[What you will do] Edit the stored dataset records below so that each "Instruction" becomes "Directive", keeping every other part of the lines the same.

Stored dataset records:
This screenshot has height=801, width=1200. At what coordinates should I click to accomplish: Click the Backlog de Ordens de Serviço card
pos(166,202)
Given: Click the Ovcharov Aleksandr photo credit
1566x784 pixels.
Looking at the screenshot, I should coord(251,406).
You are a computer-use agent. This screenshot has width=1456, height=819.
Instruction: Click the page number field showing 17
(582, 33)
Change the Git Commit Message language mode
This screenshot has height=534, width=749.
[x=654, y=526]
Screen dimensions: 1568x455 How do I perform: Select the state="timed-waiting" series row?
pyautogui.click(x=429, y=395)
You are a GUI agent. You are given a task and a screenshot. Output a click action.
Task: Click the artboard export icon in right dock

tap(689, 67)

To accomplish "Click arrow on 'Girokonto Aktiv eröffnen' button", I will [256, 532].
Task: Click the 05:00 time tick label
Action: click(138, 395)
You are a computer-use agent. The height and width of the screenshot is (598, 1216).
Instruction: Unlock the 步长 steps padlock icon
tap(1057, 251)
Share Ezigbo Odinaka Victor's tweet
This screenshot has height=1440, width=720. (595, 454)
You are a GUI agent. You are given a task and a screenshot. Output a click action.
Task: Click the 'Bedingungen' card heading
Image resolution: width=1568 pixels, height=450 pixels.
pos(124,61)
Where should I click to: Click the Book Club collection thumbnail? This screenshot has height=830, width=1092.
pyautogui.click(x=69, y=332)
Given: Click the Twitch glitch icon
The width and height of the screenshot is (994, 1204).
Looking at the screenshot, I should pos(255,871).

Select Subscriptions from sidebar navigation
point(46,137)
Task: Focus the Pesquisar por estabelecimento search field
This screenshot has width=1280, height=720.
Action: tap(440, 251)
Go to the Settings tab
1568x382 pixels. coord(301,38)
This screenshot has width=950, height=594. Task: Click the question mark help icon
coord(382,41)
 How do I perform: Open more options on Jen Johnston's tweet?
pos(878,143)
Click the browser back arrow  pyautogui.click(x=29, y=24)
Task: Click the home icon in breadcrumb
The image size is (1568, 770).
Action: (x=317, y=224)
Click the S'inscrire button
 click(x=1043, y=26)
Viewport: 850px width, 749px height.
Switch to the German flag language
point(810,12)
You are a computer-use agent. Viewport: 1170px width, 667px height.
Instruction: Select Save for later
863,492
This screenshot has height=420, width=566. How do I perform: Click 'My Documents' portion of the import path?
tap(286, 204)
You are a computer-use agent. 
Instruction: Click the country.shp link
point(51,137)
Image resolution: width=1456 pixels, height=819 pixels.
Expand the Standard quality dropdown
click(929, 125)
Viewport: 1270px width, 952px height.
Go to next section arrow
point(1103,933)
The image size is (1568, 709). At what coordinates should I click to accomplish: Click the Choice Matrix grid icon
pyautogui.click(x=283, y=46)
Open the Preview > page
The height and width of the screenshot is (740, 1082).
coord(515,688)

[Task solution]
This screenshot has height=801, width=1200. At what coordinates should I click to accomplish: Click the Backlog de Ordens de Serviço card
pos(166,202)
Given: Click the Ovcharov Aleksandr photo credit
1566x784 pixels.
Looking at the screenshot, I should coord(251,406).
You are a computer-use agent. This screenshot has width=1456, height=819.
Directive: Click the page number field showing 17
(582, 33)
Change the Git Commit Message language mode
This screenshot has height=534, width=749.
[x=654, y=526]
Screen dimensions: 1568x455 How do I perform: Select the state="timed-waiting" series row?
pyautogui.click(x=429, y=395)
You are a GUI agent. You are given a task and a screenshot. Output a click action.
Task: Click the artboard export icon in right dock

tap(689, 67)

To accomplish "Click arrow on 'Girokonto Aktiv eröffnen' button", I will [256, 532].
Task: Click the 05:00 time tick label
Action: click(138, 395)
You are a computer-use agent. The height and width of the screenshot is (598, 1216).
Directive: Unlock the 步长 steps padlock icon
tap(1057, 251)
Share Ezigbo Odinaka Victor's tweet
This screenshot has height=1440, width=720. (595, 454)
You are a GUI agent. You are given a task and a screenshot. Output a click action.
Task: Click the 'Bedingungen' card heading
Image resolution: width=1568 pixels, height=450 pixels.
pos(124,61)
Where should I click to: Click the Book Club collection thumbnail? This screenshot has height=830, width=1092.
pyautogui.click(x=69, y=332)
Given: Click the Twitch glitch icon
The width and height of the screenshot is (994, 1204).
Looking at the screenshot, I should pos(255,871).

Select Subscriptions from sidebar navigation
point(46,137)
Task: Focus the Pesquisar por estabelecimento search field
This screenshot has width=1280, height=720.
Action: tap(440, 251)
Go to the Settings tab
1568x382 pixels. coord(301,38)
This screenshot has width=950, height=594. Task: Click the question mark help icon
coord(382,41)
 How do I perform: Open more options on Jen Johnston's tweet?
pos(878,143)
Click the browser back arrow  pyautogui.click(x=29, y=24)
Task: Click the home icon in breadcrumb
The image size is (1568, 770).
Action: (x=317, y=224)
Click the S'inscrire button
 click(x=1043, y=26)
Viewport: 850px width, 749px height.
Switch to the German flag language
point(810,12)
You are a computer-use agent. Viewport: 1170px width, 667px height.
Directive: Select Save for later
863,492
This screenshot has height=420, width=566. How do I perform: Click 'My Documents' portion of the import path?
tap(286, 204)
You are a computer-use agent. 
Directive: Click the country.shp link
point(51,137)
Image resolution: width=1456 pixels, height=819 pixels.
Expand the Standard quality dropdown
click(929, 125)
Viewport: 1270px width, 952px height.
Go to next section arrow
point(1103,933)
The image size is (1568, 709). At what coordinates should I click to accomplish: Click the Choice Matrix grid icon
pyautogui.click(x=283, y=46)
Open the Preview > page
The height and width of the screenshot is (740, 1082).
coord(515,688)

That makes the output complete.